How many dealers can become subject matter for artists as diverse as Jean-Michel Basquiat and Richard Hamilton? Or claim friendships with John Richardson and Malcolm McLaren? The Telegraph takes the occasion of Pace Gallery’s exhibition, the Strong Sweet Smell of Incense commemorating Fraser’s role in the art world which ranged from his encouragement of Richard Hamilton’s career (including appearing in Hamilton’s Swingeing London 67) to launching Basquiat in the UK:
His grandfather had been the butler to the department store founder Harry Gordon Selfridge; his father, Lionel, was a bookkeeper who rose to become a millionaire banker. Fraser was educated at Eton, and then served as an officer in the King’s African Rifles in Uganda – which he described as “13 months of purgatorial boredom” – before moving to New York, where he threw himself into the modern art scene, befriending such prominent artists as Ellsworth Kelly and Jim Dine. In 1962, with backing from his father, he opened his first London gallery on Duke Street in Mayfair, with a show by the French artist Jean Dubuffet.
At the time Fraser opened for business, art dealing in Britain was still a staid profession, largely confined to a handful of long-established Cork Street galleries. Fraser had no formal training in art, but he had energy, intuition and an eye; at various times through the Sixties his gallery would exhibit work by Bacon, Magritte, Eduardo Paolozzi, Patrick Caulfield and many more.
Fraser evinced a certain style. He lived on Mount Street in Mayfair, just a few hundred yards from his gallery, to which he would be chauffeured each day in a Rolls-Royce. His suits were by Huntsman, his shirts by Mr Fish. He kept a Moroccan manservant-cum-lover named Mohammed who would serve him mint tea as he lounged at home in a djellaba listening to American soul and Indian ragas. He was always ahead of the game. Anita Pallenberg would later identify him as the first person she knew in London to take LSD. […]

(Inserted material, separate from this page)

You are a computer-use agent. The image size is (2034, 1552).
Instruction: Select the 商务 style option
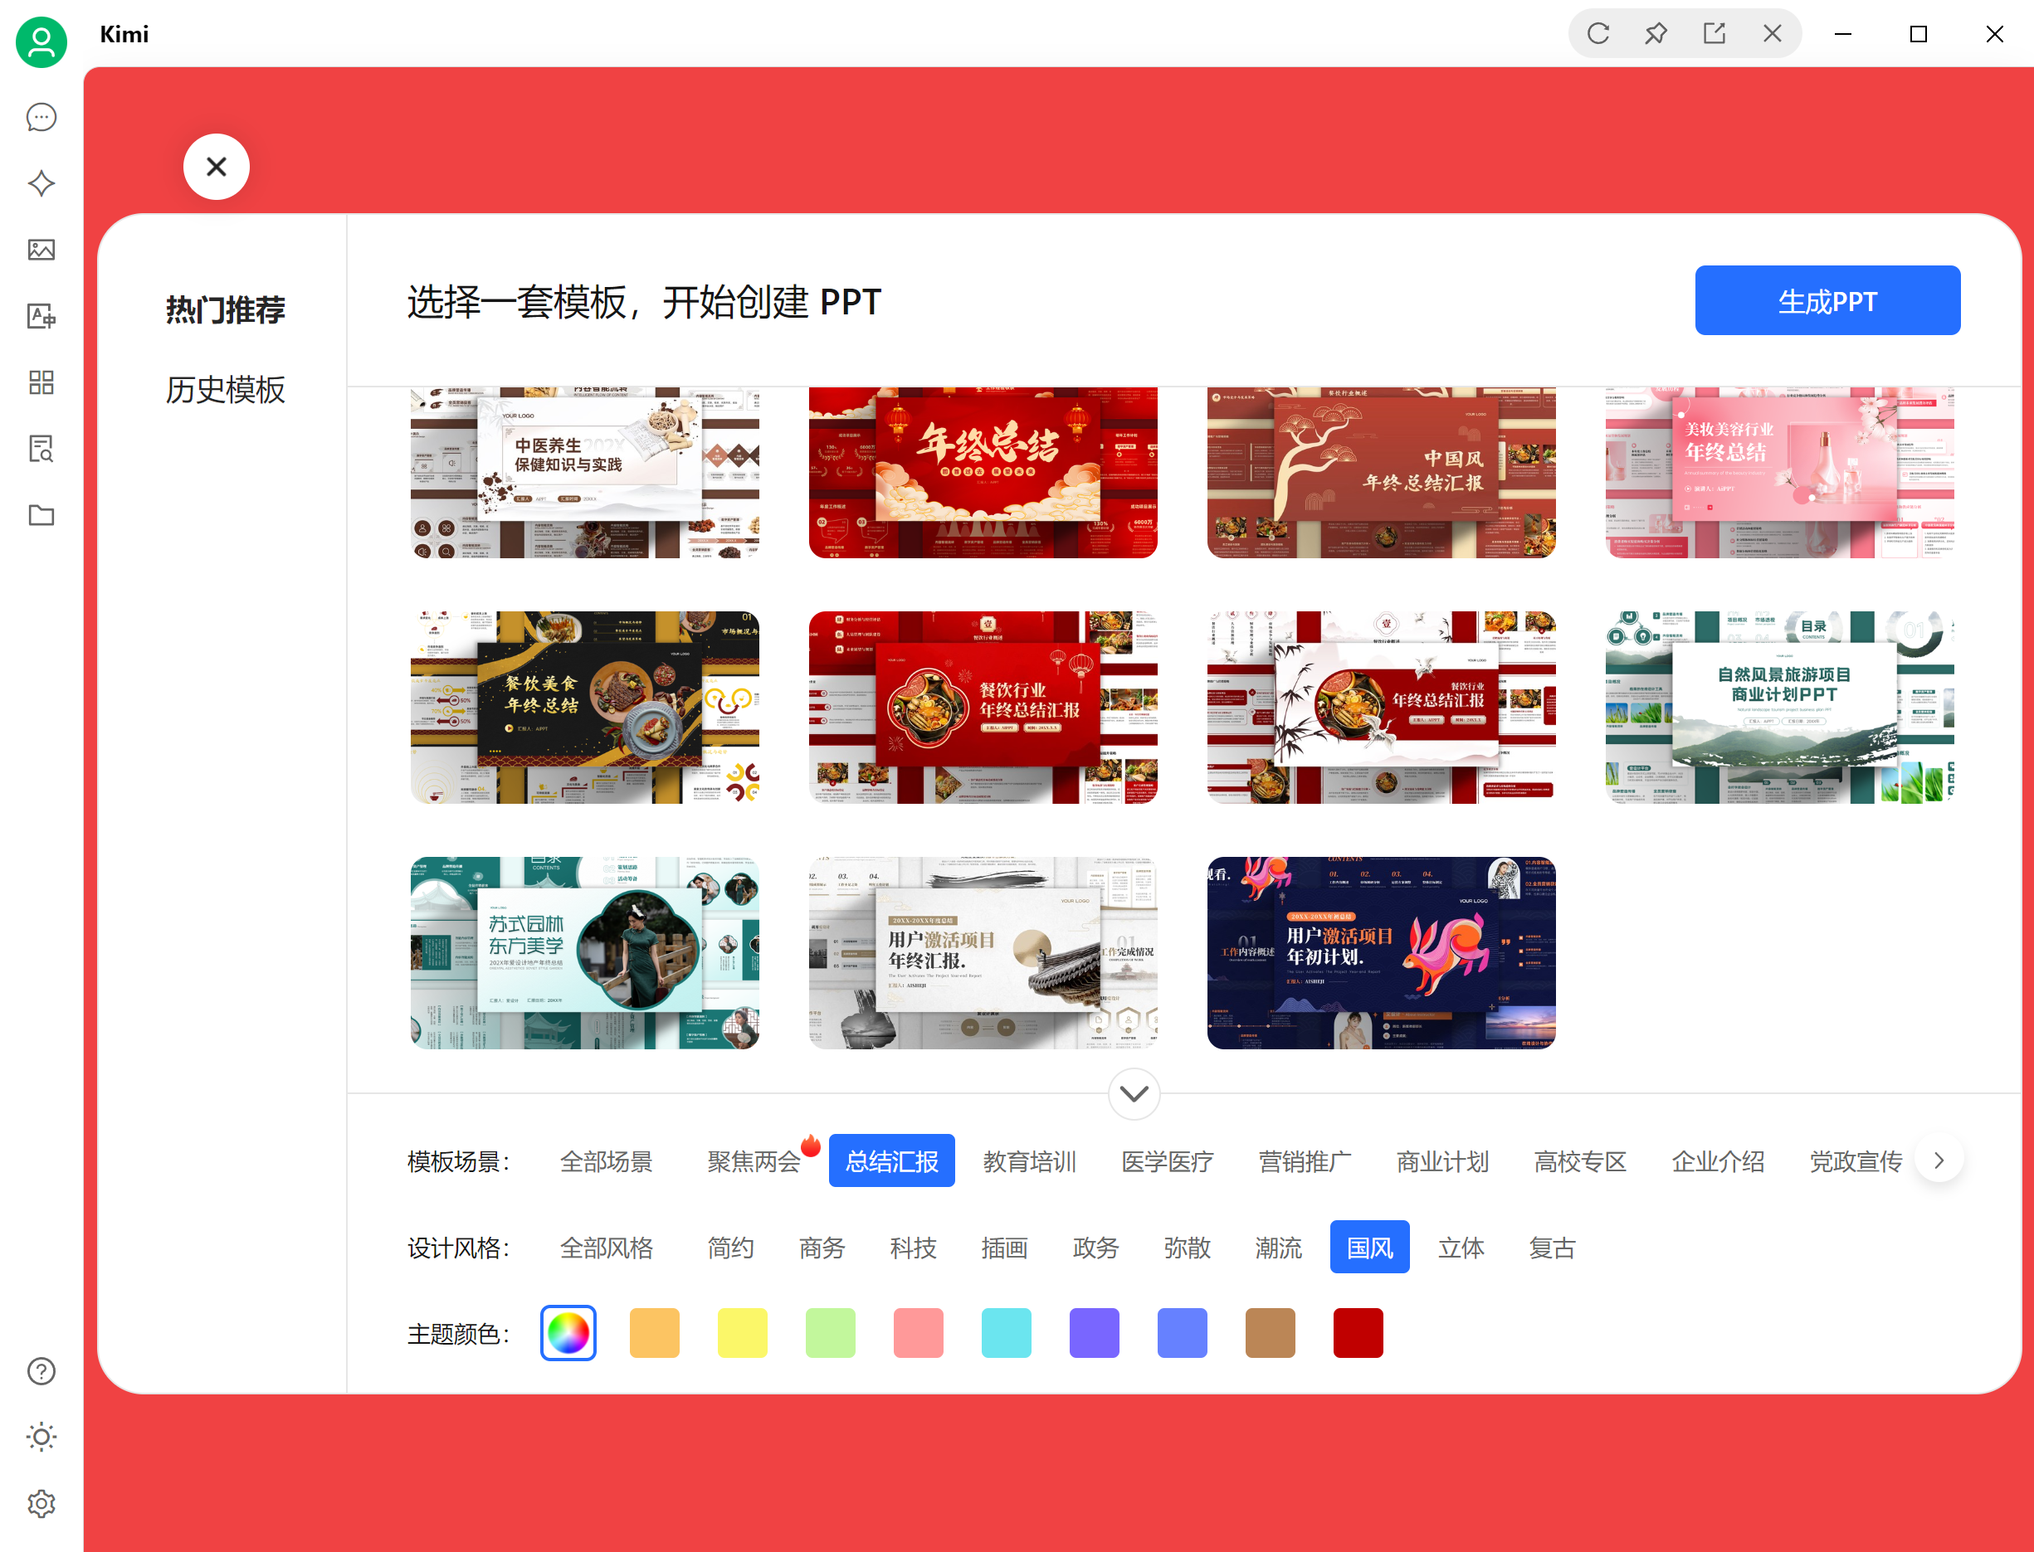click(x=822, y=1248)
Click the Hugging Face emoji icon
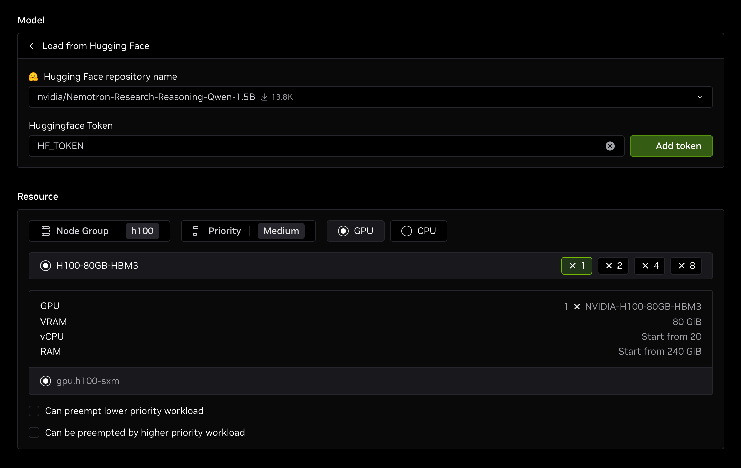 tap(33, 77)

Fraser became, as Jagger would remember, “a taste guru” to the Beatles and the Stones. He sold McCartney the Magritte painting of a giant green apple that became the inspiration for the Beatles’ Apple logo, and stage-managed both Peter Blake’s cover for the Sgt Pepper album and Richard Hamilton’s cover for the White Album. […]
Ever the snob, Fraser would sometimes decline to sell someone a painting on the grounds that he didn’t much like the look of them. He didn’t see a future when the money wouldn’t flow – or he didn’t care. He liked to tell the story of how Eugene Jolas, Magritte’s dealer, had advised him that “you can become wealthy by selling art, but if you want to become really rich you don’t sell it”. But he never heeded the advice himself.